Aufgabe: Wie lange pendelte Kerstin Fischer laut dem Textauszug zwischen Klinik, Reha-Zentrum in Sachsen und ihrer Arbeit?

Ausgewählter Textauszug:
----
Schlaganfallhelferin Annette Gunser (rechts) unterstützt Jens und Kerstin Fischer. Foto: Christian Siekmann
Rems-Murr. „Aufgeben war für mich nie eine Option“, sagt Kerstin Fischer bestimmt. Vor zwei Jahren veränderte ein einziger Moment das Leben ihrer Familie grundlegend. Während eines Abendessens im Urlaub erleidet ihr Mann Jens einen schweren Schlaganfall. Der Rettungsdienst bringt ihn zunächst ins Krankenhaus, dann folgt der Transport mit dem Rettungshubschrauber nach Dresden. Es beginnt eine Zeit voller Angst, Ungewissheit und Sorgen. Jens wird ins Koma gelegt. Während Jens ums Überleben kämpfte, übernahm Kerstin Fischer die Rolle der Kämpferin nach außen. Neun Monate lang pendelte sie zwischen Klinik, Reha-Zentrum in Sachsen und ihrer Arbeit. Sie organisierte, stellte Anträge, kümmerte sich um alles – immer mit dem Ziel, Jens wieder nach Hause zu holen.
----
Datensätze:
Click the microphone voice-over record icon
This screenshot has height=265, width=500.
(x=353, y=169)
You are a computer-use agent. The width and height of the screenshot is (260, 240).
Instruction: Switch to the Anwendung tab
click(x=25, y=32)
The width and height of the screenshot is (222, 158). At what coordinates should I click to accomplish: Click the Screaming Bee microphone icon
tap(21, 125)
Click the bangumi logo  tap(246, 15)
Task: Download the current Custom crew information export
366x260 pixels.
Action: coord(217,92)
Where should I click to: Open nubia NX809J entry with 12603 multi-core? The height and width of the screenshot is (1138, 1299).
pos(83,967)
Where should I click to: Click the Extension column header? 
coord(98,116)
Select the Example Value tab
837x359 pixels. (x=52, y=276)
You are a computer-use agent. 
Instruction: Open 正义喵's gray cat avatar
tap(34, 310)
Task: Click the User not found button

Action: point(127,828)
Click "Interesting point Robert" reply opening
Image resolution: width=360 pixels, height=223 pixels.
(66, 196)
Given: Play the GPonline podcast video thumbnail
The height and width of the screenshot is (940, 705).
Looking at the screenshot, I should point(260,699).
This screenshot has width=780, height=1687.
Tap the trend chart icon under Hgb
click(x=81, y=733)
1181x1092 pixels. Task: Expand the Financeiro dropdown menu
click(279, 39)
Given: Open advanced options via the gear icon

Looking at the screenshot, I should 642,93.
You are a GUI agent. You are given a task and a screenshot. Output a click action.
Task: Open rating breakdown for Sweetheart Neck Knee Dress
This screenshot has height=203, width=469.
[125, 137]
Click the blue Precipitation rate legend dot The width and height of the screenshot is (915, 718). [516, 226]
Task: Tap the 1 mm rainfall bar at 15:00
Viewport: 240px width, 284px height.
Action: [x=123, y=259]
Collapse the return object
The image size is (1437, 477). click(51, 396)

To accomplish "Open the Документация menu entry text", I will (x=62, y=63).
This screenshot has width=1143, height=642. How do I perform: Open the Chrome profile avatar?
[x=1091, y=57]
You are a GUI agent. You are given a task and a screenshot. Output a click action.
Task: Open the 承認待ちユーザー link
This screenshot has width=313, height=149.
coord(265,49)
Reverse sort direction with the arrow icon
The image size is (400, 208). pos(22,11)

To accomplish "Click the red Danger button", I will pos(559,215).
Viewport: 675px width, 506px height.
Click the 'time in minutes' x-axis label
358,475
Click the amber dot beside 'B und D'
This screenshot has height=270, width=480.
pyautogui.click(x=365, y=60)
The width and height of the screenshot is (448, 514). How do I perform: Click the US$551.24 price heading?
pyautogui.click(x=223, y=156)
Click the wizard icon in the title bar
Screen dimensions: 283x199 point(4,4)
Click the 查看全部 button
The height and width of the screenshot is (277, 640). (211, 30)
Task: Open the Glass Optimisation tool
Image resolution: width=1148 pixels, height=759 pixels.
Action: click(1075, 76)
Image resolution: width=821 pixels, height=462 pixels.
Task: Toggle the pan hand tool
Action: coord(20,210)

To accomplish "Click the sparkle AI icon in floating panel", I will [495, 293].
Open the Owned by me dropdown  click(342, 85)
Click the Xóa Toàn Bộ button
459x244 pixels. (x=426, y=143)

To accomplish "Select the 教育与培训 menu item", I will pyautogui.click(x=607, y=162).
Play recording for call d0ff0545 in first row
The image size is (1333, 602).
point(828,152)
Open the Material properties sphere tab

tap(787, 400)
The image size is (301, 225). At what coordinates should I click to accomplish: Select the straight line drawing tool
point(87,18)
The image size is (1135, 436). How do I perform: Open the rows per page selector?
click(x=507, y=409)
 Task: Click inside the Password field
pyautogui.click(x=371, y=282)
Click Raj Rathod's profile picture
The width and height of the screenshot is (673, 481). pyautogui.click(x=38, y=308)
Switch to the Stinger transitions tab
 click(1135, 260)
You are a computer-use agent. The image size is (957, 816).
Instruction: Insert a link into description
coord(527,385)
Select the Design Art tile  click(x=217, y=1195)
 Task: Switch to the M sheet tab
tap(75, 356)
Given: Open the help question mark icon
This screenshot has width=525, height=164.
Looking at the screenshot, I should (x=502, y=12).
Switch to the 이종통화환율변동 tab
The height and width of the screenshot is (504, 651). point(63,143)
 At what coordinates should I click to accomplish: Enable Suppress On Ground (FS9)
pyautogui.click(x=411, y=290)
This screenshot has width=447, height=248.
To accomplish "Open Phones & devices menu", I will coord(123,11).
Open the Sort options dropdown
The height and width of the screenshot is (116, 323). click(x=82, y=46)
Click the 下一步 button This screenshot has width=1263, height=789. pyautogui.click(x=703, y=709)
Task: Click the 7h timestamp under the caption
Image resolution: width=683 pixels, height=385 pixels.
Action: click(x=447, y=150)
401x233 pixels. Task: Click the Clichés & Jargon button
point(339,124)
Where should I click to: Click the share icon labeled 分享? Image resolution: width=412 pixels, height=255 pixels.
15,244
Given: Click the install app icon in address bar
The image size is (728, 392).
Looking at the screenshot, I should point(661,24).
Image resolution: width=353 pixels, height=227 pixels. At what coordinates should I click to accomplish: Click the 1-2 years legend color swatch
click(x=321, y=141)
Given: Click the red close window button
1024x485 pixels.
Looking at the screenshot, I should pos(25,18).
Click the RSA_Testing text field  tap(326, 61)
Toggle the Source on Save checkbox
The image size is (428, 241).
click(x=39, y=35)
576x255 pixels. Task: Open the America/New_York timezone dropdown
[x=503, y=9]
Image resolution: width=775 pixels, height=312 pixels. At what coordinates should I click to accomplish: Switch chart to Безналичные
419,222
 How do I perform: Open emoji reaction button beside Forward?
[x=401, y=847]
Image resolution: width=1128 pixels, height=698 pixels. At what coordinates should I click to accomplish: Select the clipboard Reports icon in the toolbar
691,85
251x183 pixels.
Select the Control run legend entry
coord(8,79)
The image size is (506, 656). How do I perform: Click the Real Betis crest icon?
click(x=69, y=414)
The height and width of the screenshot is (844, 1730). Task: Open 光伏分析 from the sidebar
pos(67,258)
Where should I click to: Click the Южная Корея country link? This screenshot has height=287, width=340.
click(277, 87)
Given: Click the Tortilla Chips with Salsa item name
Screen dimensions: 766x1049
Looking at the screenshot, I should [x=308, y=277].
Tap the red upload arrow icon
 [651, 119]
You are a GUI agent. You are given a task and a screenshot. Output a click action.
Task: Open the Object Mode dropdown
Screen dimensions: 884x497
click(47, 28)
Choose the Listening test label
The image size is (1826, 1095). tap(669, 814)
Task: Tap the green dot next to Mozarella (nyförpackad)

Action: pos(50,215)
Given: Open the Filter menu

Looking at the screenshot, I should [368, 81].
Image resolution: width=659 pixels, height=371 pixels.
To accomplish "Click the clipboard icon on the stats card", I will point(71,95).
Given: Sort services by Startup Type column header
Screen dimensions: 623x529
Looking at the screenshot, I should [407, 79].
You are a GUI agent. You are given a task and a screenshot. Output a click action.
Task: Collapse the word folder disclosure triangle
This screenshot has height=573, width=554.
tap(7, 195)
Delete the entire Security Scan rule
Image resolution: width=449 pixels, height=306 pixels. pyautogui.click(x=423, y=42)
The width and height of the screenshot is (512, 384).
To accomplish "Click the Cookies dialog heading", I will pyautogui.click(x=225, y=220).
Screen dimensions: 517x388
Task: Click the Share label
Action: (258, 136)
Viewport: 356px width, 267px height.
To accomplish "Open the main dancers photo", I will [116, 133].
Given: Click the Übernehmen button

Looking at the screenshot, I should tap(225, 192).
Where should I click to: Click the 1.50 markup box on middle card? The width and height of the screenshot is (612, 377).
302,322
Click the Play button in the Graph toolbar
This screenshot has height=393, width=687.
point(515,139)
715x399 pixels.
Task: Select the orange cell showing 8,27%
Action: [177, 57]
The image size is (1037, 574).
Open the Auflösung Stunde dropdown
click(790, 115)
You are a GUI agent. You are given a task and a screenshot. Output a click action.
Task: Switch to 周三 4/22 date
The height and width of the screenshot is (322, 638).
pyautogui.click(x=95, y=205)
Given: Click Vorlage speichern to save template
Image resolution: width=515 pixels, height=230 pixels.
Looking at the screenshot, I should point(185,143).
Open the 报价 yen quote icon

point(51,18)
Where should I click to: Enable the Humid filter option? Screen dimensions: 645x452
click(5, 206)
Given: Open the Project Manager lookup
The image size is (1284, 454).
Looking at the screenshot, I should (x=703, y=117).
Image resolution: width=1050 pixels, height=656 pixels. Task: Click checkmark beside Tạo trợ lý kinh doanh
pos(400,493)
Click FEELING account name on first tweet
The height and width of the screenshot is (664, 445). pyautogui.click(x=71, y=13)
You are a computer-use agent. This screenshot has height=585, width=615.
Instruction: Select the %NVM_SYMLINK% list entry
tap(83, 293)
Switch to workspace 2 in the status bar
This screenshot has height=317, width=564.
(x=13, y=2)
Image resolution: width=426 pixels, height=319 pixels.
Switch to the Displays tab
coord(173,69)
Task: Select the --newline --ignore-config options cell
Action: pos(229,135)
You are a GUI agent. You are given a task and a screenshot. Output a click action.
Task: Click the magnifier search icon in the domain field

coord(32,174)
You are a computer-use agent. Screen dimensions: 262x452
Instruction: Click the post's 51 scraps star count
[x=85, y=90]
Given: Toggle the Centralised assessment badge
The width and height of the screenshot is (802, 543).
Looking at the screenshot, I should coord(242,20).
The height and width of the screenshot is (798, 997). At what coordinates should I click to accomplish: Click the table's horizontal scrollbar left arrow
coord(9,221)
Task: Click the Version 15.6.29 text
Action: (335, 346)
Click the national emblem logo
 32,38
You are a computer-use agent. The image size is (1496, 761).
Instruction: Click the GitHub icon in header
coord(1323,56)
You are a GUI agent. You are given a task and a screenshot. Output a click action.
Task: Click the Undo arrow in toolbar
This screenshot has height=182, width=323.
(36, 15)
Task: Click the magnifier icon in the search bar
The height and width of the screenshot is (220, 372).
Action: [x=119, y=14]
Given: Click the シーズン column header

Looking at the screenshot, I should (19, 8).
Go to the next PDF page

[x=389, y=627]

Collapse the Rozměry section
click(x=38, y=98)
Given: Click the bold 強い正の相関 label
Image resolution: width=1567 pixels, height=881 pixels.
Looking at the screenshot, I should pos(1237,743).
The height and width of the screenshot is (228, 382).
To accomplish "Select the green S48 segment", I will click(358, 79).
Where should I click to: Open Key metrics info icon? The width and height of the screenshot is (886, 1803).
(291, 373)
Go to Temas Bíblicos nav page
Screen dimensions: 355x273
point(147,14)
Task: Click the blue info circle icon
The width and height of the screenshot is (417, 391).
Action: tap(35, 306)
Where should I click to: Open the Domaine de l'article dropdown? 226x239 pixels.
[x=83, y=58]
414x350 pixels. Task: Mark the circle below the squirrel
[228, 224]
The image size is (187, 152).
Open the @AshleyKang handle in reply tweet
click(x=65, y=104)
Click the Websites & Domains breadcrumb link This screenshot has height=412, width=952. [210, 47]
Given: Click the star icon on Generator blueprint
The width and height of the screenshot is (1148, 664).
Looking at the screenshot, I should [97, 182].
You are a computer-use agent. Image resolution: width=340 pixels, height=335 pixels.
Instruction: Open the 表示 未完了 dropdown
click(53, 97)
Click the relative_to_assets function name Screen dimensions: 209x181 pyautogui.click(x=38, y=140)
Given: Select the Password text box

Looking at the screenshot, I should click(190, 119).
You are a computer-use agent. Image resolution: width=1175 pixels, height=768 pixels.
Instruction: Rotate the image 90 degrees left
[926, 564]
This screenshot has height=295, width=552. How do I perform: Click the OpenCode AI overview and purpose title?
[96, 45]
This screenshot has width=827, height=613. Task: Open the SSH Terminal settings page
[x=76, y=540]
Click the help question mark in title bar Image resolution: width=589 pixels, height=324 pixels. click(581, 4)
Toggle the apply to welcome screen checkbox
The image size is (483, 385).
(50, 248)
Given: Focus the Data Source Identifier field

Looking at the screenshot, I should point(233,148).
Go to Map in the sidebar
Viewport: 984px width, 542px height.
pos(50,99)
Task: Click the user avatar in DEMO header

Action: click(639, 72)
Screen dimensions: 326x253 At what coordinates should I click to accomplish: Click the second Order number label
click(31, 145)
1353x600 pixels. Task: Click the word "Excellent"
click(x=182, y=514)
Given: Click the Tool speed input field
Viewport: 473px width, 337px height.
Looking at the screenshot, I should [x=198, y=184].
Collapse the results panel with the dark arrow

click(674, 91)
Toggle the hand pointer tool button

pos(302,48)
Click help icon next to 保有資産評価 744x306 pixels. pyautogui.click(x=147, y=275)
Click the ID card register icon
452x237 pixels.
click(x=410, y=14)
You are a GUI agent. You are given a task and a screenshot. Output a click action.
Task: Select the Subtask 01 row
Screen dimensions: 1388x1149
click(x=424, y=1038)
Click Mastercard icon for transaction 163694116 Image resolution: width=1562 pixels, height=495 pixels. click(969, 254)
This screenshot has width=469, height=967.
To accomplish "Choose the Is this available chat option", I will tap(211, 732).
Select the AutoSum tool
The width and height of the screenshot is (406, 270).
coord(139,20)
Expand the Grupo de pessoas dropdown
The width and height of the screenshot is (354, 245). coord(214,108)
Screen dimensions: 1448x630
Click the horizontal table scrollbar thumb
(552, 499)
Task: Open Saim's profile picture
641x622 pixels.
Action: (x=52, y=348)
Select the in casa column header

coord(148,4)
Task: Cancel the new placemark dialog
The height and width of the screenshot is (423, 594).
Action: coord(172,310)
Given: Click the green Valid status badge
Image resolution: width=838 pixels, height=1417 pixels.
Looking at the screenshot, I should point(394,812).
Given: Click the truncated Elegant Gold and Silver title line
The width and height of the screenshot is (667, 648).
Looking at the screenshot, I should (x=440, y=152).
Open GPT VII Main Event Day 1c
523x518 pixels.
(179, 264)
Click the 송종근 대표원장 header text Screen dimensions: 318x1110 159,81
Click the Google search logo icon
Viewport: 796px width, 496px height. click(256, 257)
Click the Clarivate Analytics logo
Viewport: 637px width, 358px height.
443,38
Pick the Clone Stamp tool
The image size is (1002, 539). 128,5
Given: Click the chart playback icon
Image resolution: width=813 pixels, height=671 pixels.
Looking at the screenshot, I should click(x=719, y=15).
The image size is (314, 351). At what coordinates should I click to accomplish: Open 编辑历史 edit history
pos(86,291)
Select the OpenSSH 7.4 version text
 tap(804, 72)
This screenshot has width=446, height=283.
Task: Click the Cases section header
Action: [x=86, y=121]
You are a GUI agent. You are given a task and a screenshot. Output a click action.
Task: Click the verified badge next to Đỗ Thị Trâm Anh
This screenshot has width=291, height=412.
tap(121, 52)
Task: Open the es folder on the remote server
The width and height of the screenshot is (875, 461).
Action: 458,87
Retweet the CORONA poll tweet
----
Antwort: Neun Monate lang.